Sleep was impossible, especially once the contractions started sometime in the middle of the night. I didn't bother timing them since I already had an induction scheduled for the next morning. I just laid awake, feeling the baby move, wondering.
We had to be at the hospital early. 6:00 a.m., I think. I didn't realize the enormity of what we were doing, bringing another soul into the world. I didn't realize, walking through the hospital doors that day, that I would leave a different person. That I would be changed, forever.
The early part of the day was filled with laughs, visitors, excitement over a first baby, a first grandchild, another baby to love. A constant stream of people flowed in and out of the room as we waited for things to progress.
Finally, it was time.
My doctor told me most first time moms push for an hour. An hour seemed doable to me. So I pushed, or at least I thought I did. My epidural, that blessed medical miracle, was turned up so high that I couldn't feel anything. Jason and Dr. Hays watched the monitor closely and told me when I was having a contraction and when it was time to push.
An hour quickly turned to two hours. I was becoming exhausted. At one point, the nurse brought a mirror into the room, thinking that would motivate me to push harder. I don't think I have to tell you that it had the exact opposite effect. My doctor brought in a knotted bedsheet and we played tug of war for a while. Still, no baby.

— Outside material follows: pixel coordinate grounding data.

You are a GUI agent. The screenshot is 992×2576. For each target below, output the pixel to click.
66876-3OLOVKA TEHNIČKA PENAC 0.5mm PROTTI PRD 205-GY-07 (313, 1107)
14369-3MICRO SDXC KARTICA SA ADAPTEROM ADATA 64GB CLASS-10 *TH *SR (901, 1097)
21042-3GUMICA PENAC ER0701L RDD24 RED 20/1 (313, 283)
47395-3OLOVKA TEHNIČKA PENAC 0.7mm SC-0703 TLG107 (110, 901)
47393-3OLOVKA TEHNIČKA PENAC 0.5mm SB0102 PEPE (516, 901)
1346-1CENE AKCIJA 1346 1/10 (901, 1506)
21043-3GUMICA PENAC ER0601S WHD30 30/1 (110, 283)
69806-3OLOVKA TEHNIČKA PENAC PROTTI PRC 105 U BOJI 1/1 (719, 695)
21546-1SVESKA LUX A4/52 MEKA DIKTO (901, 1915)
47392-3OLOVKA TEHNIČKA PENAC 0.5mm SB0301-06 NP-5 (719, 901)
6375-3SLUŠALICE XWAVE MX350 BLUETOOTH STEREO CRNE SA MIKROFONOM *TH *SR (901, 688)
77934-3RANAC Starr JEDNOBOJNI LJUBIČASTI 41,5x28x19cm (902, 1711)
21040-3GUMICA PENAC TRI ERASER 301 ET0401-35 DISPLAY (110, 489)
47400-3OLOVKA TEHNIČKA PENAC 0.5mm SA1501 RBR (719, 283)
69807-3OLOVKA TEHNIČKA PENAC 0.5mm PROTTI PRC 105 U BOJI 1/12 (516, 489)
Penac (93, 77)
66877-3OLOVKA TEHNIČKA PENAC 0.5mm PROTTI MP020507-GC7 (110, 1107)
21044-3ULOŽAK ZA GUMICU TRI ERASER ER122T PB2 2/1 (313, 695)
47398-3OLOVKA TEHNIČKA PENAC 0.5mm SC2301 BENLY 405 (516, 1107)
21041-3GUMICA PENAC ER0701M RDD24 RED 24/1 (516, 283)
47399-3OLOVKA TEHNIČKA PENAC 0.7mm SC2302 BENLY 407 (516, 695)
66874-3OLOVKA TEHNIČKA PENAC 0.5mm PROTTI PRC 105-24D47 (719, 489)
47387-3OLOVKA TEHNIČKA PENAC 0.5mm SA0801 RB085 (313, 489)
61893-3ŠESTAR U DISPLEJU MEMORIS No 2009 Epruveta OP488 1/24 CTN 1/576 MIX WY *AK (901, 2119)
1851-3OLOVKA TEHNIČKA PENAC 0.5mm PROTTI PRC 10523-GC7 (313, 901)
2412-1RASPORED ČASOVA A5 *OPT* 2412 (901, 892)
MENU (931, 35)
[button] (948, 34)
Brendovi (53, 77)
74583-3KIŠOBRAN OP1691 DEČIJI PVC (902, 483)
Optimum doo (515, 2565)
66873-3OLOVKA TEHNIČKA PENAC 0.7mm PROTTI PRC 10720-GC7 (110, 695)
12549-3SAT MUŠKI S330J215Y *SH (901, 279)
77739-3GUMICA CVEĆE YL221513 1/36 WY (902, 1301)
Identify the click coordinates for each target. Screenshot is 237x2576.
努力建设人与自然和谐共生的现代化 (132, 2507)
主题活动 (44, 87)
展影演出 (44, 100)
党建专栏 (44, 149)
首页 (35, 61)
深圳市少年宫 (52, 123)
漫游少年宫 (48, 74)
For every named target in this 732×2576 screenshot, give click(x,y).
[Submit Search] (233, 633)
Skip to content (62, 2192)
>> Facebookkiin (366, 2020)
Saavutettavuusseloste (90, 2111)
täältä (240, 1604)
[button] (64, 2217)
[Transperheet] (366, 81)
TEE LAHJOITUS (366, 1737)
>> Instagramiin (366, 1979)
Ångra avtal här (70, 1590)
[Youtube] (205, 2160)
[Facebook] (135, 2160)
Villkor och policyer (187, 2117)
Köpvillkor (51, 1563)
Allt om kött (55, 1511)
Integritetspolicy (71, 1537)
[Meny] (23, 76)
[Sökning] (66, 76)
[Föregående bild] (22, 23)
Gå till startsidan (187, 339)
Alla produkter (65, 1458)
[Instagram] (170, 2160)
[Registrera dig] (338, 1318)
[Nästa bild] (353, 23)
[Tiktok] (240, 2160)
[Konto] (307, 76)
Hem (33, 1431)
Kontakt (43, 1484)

We approached the three hour mark. Things were getting stressful in the room. An internal monitor had been placed on the baby's head and she was being carefully watched. Dr. Hays told me if I didn't get the baby out right then, I would be having a c-section. A nurse even began putting a surgical cap on my head before Dr. Hays shooed her away.
A team of doctors entered the room. Two nurses from the NICU came in with an isolette. A precaution, Dr. Hays told me. Sometimes babies born with the use of forceps have difficulty breathing. It will be fine. Just a precaution. A blue curtain was draped over me. The anesthesiologist told me he was giving me something that would make me feel loopy.
The next moments are just blurry snapshots to me. Vague memories of what I think happened mixed with more accurate accounts from those in the room. My sister-in-law, who had initially agreed to man the video camera once the baby was out, got way more than she bargained for that day. She later told me one of the interns in the room sat behind me and pushed me forward while another doctor pushed down on my uterus. All this while Dr. Hays sat behind the blue curtain using what are essentially enormous salad tongs to pry my baby from my body.
I don't remember these things.
I remember only the newborn cry. The relieved look exchanged between the NICU nurses as they wheeled the isolette out of the room. The team of doctors filing quietly out of the room. My husband rushing over to the scale and declaring that our baby--our Claire Anne--weighed a healthy eight pounds, six ounces.
I remember the nurse placing her in my arms while she was still wiping her clean. I remember crying and telling her I thought she'd never get here. I remember staring into her eyes, wide open and murky, wondering what secrets of the universe she knew.
I remember being so overcome with love. And now, seven years later, it's even more true.
happy birthday, big girl! We love you so much!